Attorneys are the only ones who have anything to gain if members of the
Sioux Nation accept a cash settlement for the Black Hills,
Rodney M. Bordeaux, president of the Rosebud Sioux Tribe said
Monday.
“These law firms are always looking for a quick buck and
could care less for what we feel as a people,” Bordeaux said.
“All they want is money.”
Yankton attorney Doug Kettering met with about 80 Native
Americans on Saturday in Sioux City, Iowa, offering to help them
tap into millions setting in a trust fund. The trust was created
after a 1980 U.S. Supreme Court decision supporting Sioux claims
that the government had stolen the Black Hills and land east of
the Hills.
“The Black Hills are not for sale,” Bordeaux said, adding a
Lakota missive, “He Sapa Kin waken yelo, oheniya kik suyapo.”
Translation: “Always remember the Black Hills are sacred.”
That’s the message Bordeaux grew up with and is passing on to
his children.

Supplied material:
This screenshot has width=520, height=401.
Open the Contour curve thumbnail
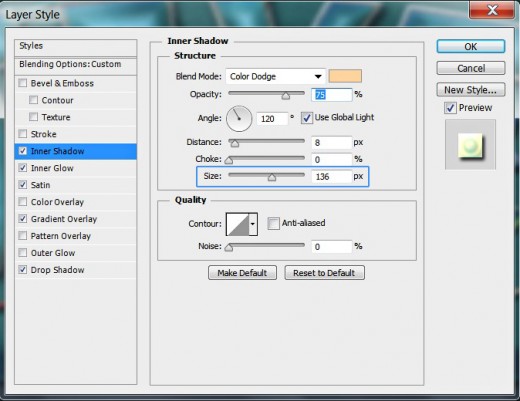[x=237, y=224]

Work to be completed:
Copy the passage from the Black Hills article word for word, starting with "Yankton attorney Doug" and going on through "his children.". The lines above play no part here.

Task answer:
Yankton attorney Doug Kettering met with about 80 Native
Americans on Saturday in Sioux City, Iowa, offering to help them
tap into millions setting in a trust fund. The trust was created
after a 1980 U.S. Supreme Court decision supporting Sioux claims
that the government had stolen the Black Hills and land east of
the Hills.
“The Black Hills are not for sale,” Bordeaux said, adding a
Lakota missive, “He Sapa Kin waken yelo, oheniya kik suyapo.”
Translation: “Always remember the Black Hills are sacred.”
That’s the message Bordeaux grew up with and is passing on to
his children.